Program

African Humanities Program Dissertation Fellowships, 2016

Project

Recovering Matthean Text of the Holy Family in Africa: A Greek and Coptic Reconstruction in African Biblical Scholarship

Abstract

This research focuses on an unpublished discovered Sahidic Coptic bi-folio 4th century parchment of Matthew 2:11-16 which preserves the early account of Jesus and his parents coming to Africa. Dated c. AD 300-350 and discovered in Egypt, it is owned by a private collector in California with number P.Aslan.112. It has two leaves of the middle of the quire and contains 11 lines with approximately 10 letters per line.
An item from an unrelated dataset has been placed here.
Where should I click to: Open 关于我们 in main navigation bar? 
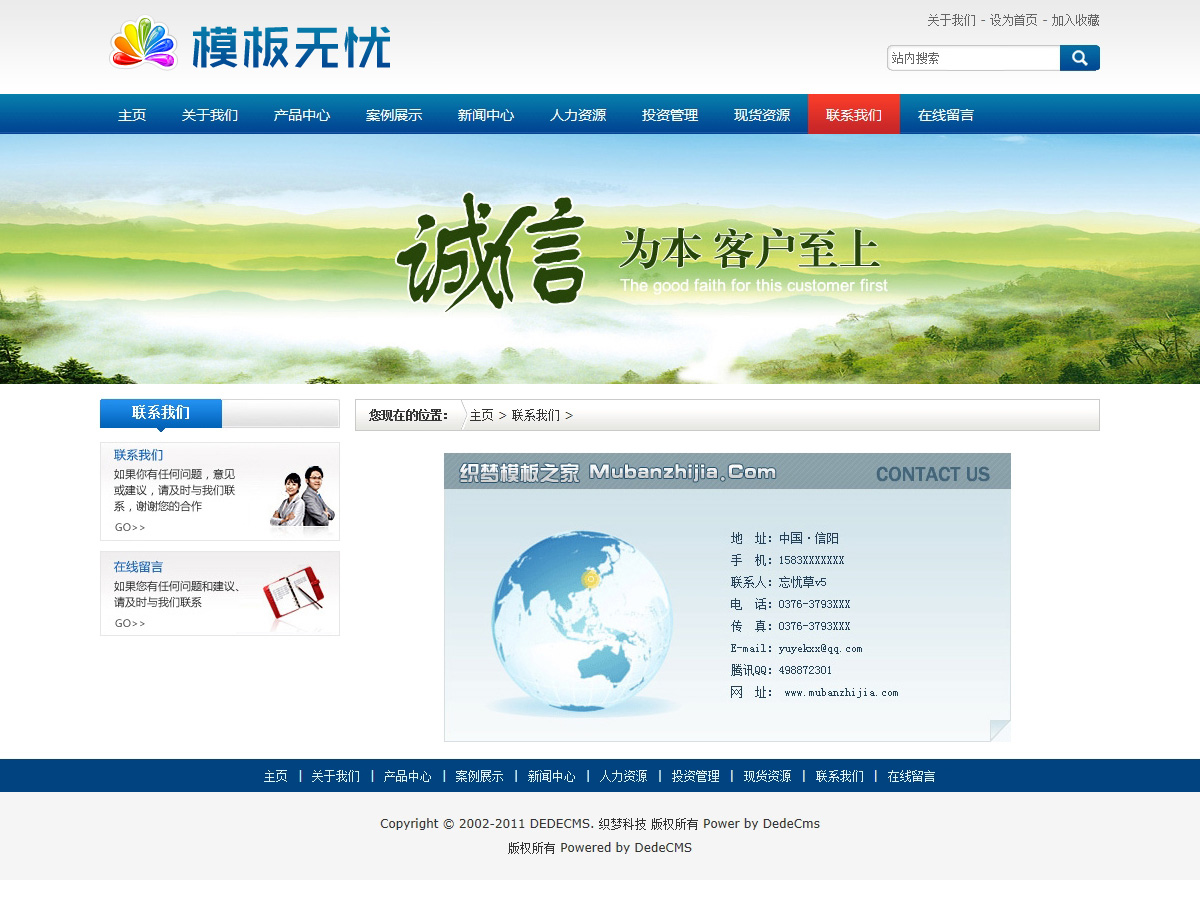tap(210, 115)
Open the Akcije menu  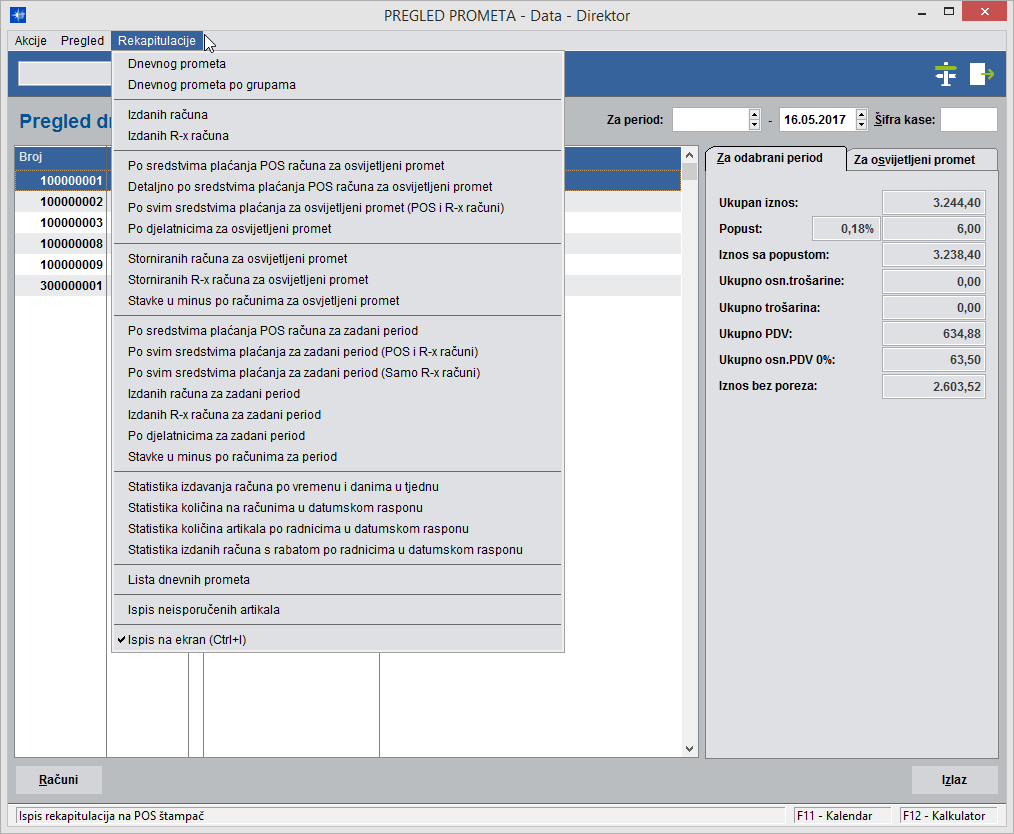(x=31, y=41)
This thesis will embrace transcription, descriptive-analytical method laid down by Bentley Layton, collation, palaeography and historical method for analysis. New Testament textual scholarship will be enhanced through the analysis of this Coptic parchment supplemented by 70 and the result will be made available to the academic world as a means to contribute and restore the original text of Matthew 2:11-16 in the Sahidica and the Greek New Testament. It will be the first ground-breaking textual research in Sub-Saharan Africa.

Program

African Humanities Program Postdoctoral Fellowships, 2020

Project

From Emendation to Corruption: Textual Transmission and Papyrologico-tradition in Hellenistic Egypt

Department

Religion and Philosophy

Abstract

Recent discoveries have uncovered numerous variant readings to the text of the Greek New Testament as a result of scribal practices in Hellenistic Egypt. These textual variants have exposed the corruption of the text as part of the works undertaken by the early Egyptian scribes. These texts witnessed interpolations and reduction but such Alexandrian efforts have vanished in history as Africans are seldom involved in analyzing some of these newly discovered biblical manuscripts. This work argues that the Egyptian Christians were the earliest emendators who engaged in text-critical studies through the production, preservation, and the palaeographical, papyrological and codicological analyses of ancient biblical manuscripts and that the efforts of the Egyptian Christians were to emend the text but ended up corrupting the text. The work also intends to show how such understanding can help the revisit of these early Egyptian Christians' efforts and practices in our African universities in order to compete and cooperate with Western counterparts through participating in the modern emendation processes of the Greek New Testament.